Apa Itu Justice Collaborator yang Bikin Ringan Vonis Richard Eliezer?
Richard Eliezer Pudihang Lumiu atau Bharada E mendapat vonis 1 tahun dan 6 bulan dalam perkara pembunuhan berencana Brigadir Nofriansyah Yosua Hutabarat. Vonis yang ditetapkan majelis hakim jauh lebih rendah dari tuntutan Jaksa Penuntut Umum yang memvonis Richard dengan hukuman 12 tahun penjara.
Peneliti ASA Indonesia Institute Reza Indragiri Amriel mengatakan perbuatan Eliezer yang buru-buru mengakui perbuatannya dan mengaku salah merupakan hal yang sangat penting di mata hukum.

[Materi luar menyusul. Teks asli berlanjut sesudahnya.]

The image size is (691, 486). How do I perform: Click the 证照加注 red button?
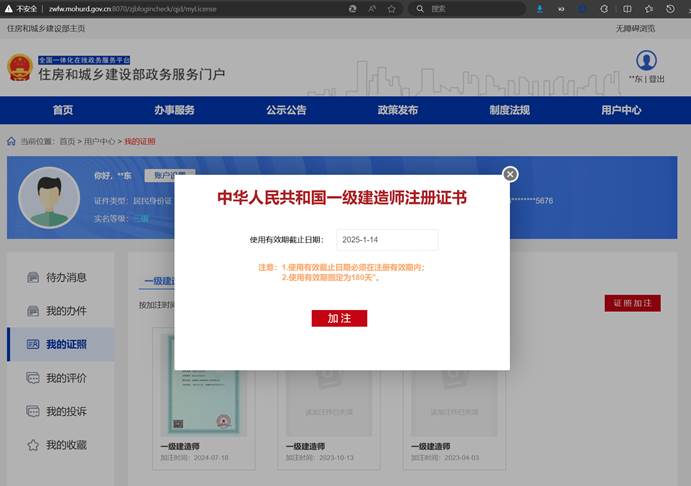pos(632,303)
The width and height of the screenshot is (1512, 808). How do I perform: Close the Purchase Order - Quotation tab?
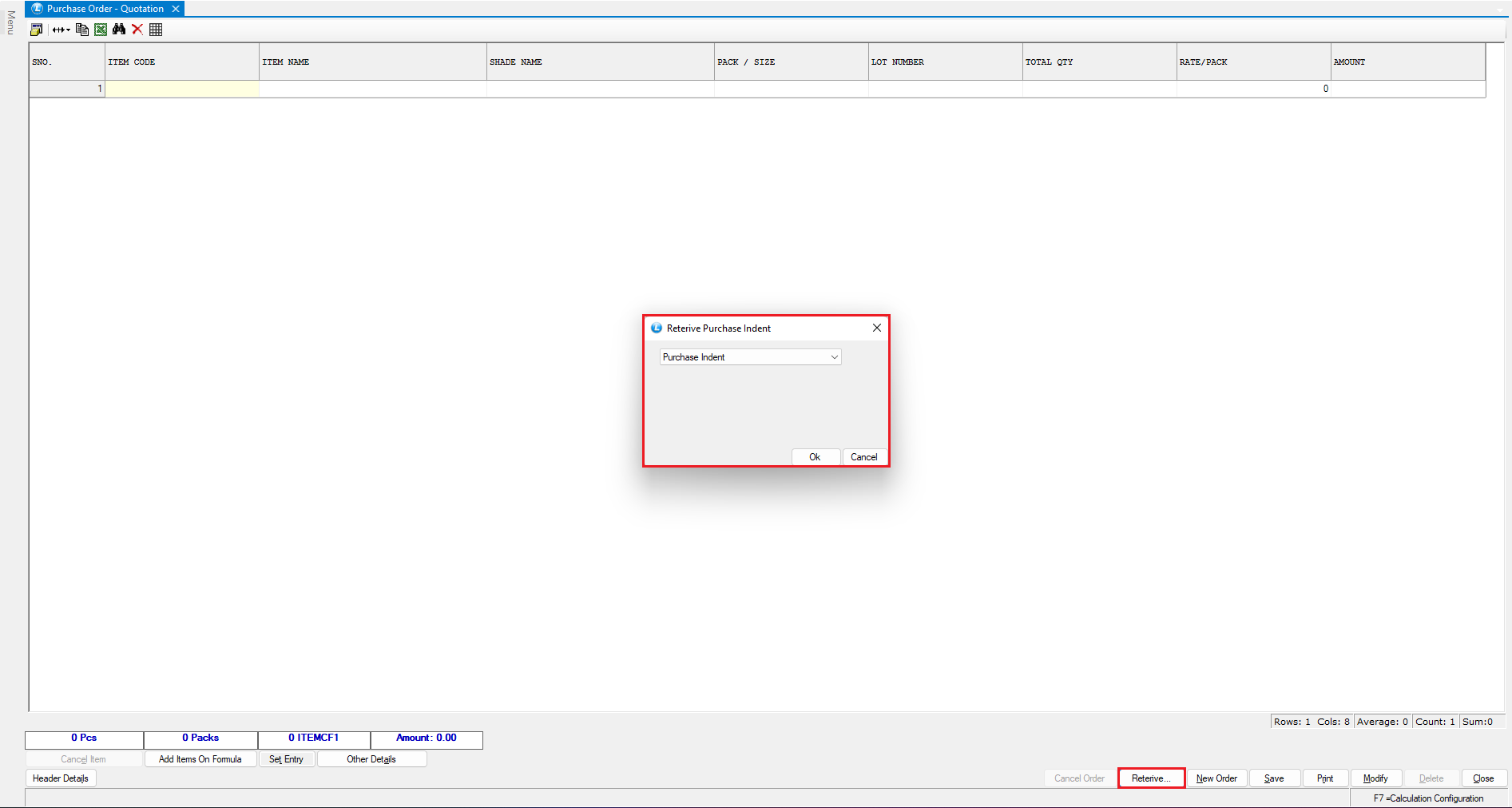point(176,9)

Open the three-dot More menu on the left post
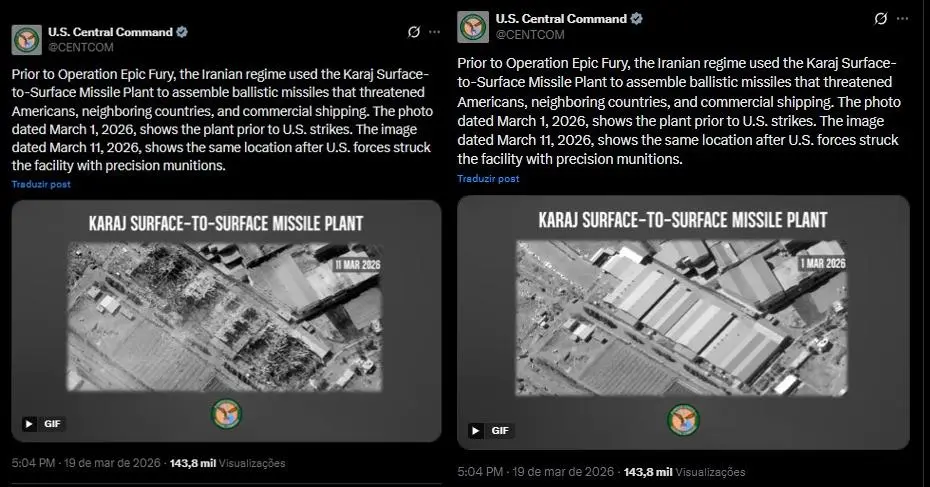434,32
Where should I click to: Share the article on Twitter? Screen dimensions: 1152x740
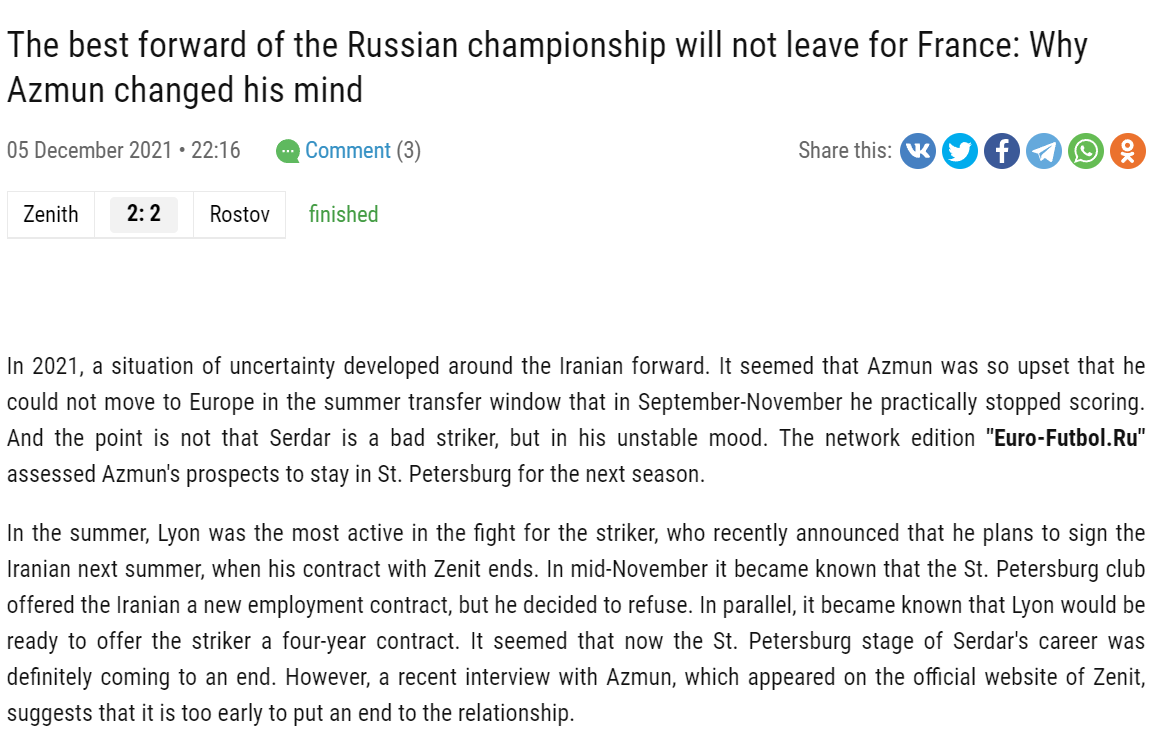click(959, 151)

Reza memuji keberanian Richard Eliezer memilih menjadi saksi pelaku atau justice collaborator dalam perkara Brigadir J. Ia berharap keberanian Eliezer bisa menjadi catatan di kepolisian.
"Dia (Eliezer) meletakkan dasar bagi perlunya pembudayaan whistleblowing di internal Polri," ujar Reza, Rabu (15/2). .

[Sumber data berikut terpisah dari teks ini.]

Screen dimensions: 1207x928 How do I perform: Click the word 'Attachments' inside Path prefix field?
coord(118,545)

Keberanian Eliezer menjadi saksi pelaku atau justice collaborator memang menjadi poin penting bagi hakim. Dalam pertimbangan putusan yang dibacakan, Majelis Hakim Pengadilan Negeri Jakarta Selatan menyatakan Richard layak untuk menyandang status sebagai saksi justice collaborator. Rekomendasi menjadi saksi pelaku sebelumnya sudah diterima Richard Eliezer dari Lembaga Perlindungan Saksi dan Korban atau LPSK.

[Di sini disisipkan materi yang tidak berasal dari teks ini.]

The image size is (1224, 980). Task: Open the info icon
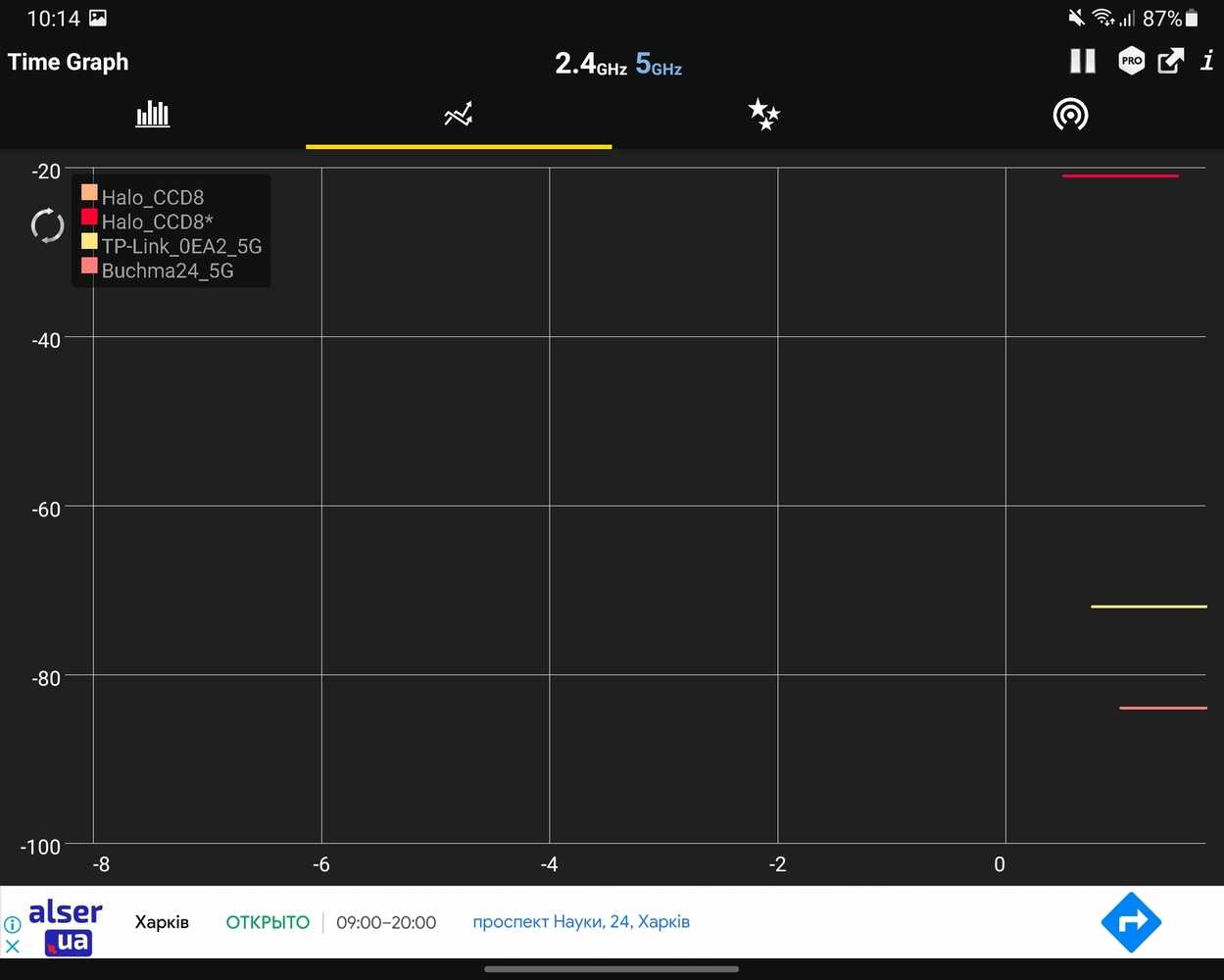click(1207, 61)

"Kejujuran, keberanian, dan keteguhan terdakwa dengan berbagai risiko telah menyampaikan kejadian sesungguhnya sehingga layak terdakwa ditetapkan sebagai saksi pelaku yang bekerja sama (justice collaborator)," ucap Hakim Anggota Alimin Ribut Sujono dalam persidangan.
Alimin menjelaskan, untuk menjadi seorang justice collaborator, seseorang tidak boleh berstatus sebagai pelaku utama di dalam perkara yang tengah diadili. Dalam persidangan, Alimin menyatakan bahwa Richard Eliezer bukanlah pelaku utama meskipun dirinya merupakan eksekutor.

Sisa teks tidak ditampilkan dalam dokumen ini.